Problem requirements >> Take the entries that follow and write each one out exactly.

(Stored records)
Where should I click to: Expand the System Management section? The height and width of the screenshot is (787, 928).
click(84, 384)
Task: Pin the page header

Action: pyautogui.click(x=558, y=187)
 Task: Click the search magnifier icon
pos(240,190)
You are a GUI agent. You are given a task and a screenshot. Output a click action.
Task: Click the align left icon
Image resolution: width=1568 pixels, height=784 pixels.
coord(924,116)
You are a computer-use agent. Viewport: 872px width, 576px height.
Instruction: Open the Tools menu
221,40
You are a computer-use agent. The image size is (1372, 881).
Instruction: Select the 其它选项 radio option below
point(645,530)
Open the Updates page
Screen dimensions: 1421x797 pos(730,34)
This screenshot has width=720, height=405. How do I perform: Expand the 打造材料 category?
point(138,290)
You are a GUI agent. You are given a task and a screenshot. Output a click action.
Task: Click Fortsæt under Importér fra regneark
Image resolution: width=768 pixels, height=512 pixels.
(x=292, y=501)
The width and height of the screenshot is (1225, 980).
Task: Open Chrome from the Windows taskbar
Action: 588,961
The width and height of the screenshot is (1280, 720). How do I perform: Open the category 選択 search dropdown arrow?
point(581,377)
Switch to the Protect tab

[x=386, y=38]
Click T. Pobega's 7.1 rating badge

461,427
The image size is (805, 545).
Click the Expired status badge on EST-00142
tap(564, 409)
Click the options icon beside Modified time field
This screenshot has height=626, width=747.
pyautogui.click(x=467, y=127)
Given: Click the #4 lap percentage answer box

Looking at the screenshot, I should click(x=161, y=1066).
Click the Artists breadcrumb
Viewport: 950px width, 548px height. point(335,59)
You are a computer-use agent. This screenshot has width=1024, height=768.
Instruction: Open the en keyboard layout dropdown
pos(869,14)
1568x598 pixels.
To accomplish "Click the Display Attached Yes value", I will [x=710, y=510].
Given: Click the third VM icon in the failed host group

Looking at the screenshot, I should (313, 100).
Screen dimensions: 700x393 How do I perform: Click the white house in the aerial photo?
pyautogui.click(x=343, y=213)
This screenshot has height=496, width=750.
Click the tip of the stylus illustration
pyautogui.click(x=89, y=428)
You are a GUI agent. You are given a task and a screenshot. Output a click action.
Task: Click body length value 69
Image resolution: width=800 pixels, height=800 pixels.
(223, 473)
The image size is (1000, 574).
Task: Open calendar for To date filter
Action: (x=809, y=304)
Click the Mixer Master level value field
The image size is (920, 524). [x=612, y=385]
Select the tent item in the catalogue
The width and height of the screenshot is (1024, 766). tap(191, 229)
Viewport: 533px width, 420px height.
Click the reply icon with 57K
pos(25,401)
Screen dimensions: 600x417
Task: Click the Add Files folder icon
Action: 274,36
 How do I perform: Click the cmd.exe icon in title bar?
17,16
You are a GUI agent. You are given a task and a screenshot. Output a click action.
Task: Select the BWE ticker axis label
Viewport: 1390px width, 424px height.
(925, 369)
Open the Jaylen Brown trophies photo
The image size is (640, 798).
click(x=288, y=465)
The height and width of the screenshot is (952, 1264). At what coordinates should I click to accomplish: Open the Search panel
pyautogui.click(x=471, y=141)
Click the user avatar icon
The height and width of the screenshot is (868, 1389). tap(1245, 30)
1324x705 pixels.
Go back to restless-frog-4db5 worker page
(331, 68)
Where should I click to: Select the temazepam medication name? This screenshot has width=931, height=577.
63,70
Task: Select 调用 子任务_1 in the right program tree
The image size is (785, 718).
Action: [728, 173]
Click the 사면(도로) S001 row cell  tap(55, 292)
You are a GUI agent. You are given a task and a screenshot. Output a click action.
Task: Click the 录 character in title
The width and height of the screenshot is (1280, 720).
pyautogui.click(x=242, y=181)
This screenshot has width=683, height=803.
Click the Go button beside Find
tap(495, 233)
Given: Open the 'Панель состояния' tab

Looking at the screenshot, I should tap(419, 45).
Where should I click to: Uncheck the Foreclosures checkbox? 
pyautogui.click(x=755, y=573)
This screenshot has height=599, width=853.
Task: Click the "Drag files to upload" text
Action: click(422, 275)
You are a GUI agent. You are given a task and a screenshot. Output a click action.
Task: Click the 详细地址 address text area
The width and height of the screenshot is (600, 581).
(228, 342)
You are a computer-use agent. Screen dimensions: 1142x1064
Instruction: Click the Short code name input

Reply to the exercise >>
Where should I click to: Expand the System Management section? The height and width of the screenshot is (787, 928).
click(84, 384)
Task: Pin the page header

Action: pyautogui.click(x=558, y=187)
 Task: Click the search magnifier icon
pos(240,190)
You are a GUI agent. You are given a task and a screenshot. Output a click action.
Task: Click the align left icon
Image resolution: width=1568 pixels, height=784 pixels.
coord(924,116)
You are a computer-use agent. Viewport: 872px width, 576px height.
Instruction: Open the Tools menu
221,40
You are a computer-use agent. The image size is (1372, 881).
Instruction: Select the 其它选项 radio option below
point(645,530)
Open the Updates page
Screen dimensions: 1421x797 pos(730,34)
This screenshot has width=720, height=405. How do I perform: Expand the 打造材料 category?
point(138,290)
You are a GUI agent. You are given a task and a screenshot. Output a click action.
Task: Click Fortsæt under Importér fra regneark
Image resolution: width=768 pixels, height=512 pixels.
(x=292, y=501)
The width and height of the screenshot is (1225, 980).
Task: Open Chrome from the Windows taskbar
Action: 588,961
The width and height of the screenshot is (1280, 720). How do I perform: Open the category 選択 search dropdown arrow?
point(581,377)
Switch to the Protect tab

[x=386, y=38]
Click T. Pobega's 7.1 rating badge

461,427
The image size is (805, 545).
Click the Expired status badge on EST-00142
tap(564, 409)
Click the options icon beside Modified time field
This screenshot has height=626, width=747.
pyautogui.click(x=467, y=127)
Given: Click the #4 lap percentage answer box

Looking at the screenshot, I should click(x=161, y=1066).
Click the Artists breadcrumb
Viewport: 950px width, 548px height. point(335,59)
You are a computer-use agent. This screenshot has width=1024, height=768.
Instruction: Open the en keyboard layout dropdown
pos(869,14)
1568x598 pixels.
To accomplish "Click the Display Attached Yes value", I will [x=710, y=510].
Given: Click the third VM icon in the failed host group

Looking at the screenshot, I should (313, 100).
Screen dimensions: 700x393 How do I perform: Click the white house in the aerial photo?
pyautogui.click(x=343, y=213)
This screenshot has height=496, width=750.
Click the tip of the stylus illustration
pyautogui.click(x=89, y=428)
You are a GUI agent. You are given a task and a screenshot. Output a click action.
Task: Click body length value 69
Image resolution: width=800 pixels, height=800 pixels.
(223, 473)
The image size is (1000, 574).
Task: Open calendar for To date filter
Action: (x=809, y=304)
Click the Mixer Master level value field
The image size is (920, 524). [x=612, y=385]
Select the tent item in the catalogue
The width and height of the screenshot is (1024, 766). tap(191, 229)
Viewport: 533px width, 420px height.
Click the reply icon with 57K
pos(25,401)
Screen dimensions: 600x417
Task: Click the Add Files folder icon
Action: 274,36
 How do I perform: Click the cmd.exe icon in title bar?
17,16
You are a GUI agent. You are given a task and a screenshot. Output a click action.
Task: Select the BWE ticker axis label
Viewport: 1390px width, 424px height.
(925, 369)
Open the Jaylen Brown trophies photo
The image size is (640, 798).
click(x=288, y=465)
The height and width of the screenshot is (952, 1264). At what coordinates should I click to accomplish: Open the Search panel
pyautogui.click(x=471, y=141)
Click the user avatar icon
The height and width of the screenshot is (868, 1389). tap(1245, 30)
1324x705 pixels.
Go back to restless-frog-4db5 worker page
(331, 68)
Where should I click to: Select the temazepam medication name? This screenshot has width=931, height=577.
63,70
Task: Select 调用 子任务_1 in the right program tree
The image size is (785, 718).
Action: [728, 173]
Click the 사면(도로) S001 row cell  tap(55, 292)
You are a GUI agent. You are given a task and a screenshot. Output a click action.
Task: Click the 录 character in title
The width and height of the screenshot is (1280, 720).
pyautogui.click(x=242, y=181)
This screenshot has width=683, height=803.
Click the Go button beside Find
tap(495, 233)
Given: Open the 'Панель состояния' tab

Looking at the screenshot, I should tap(419, 45).
Where should I click to: Uncheck the Foreclosures checkbox? 
pyautogui.click(x=755, y=573)
This screenshot has height=599, width=853.
Task: Click the "Drag files to upload" text
Action: click(422, 275)
You are a GUI agent. You are given a task and a screenshot. Output a click action.
Task: Click the 详细地址 address text area
The width and height of the screenshot is (600, 581).
(228, 342)
You are a computer-use agent. Screen dimensions: 1142x1064
Instruction: Click the Short code name input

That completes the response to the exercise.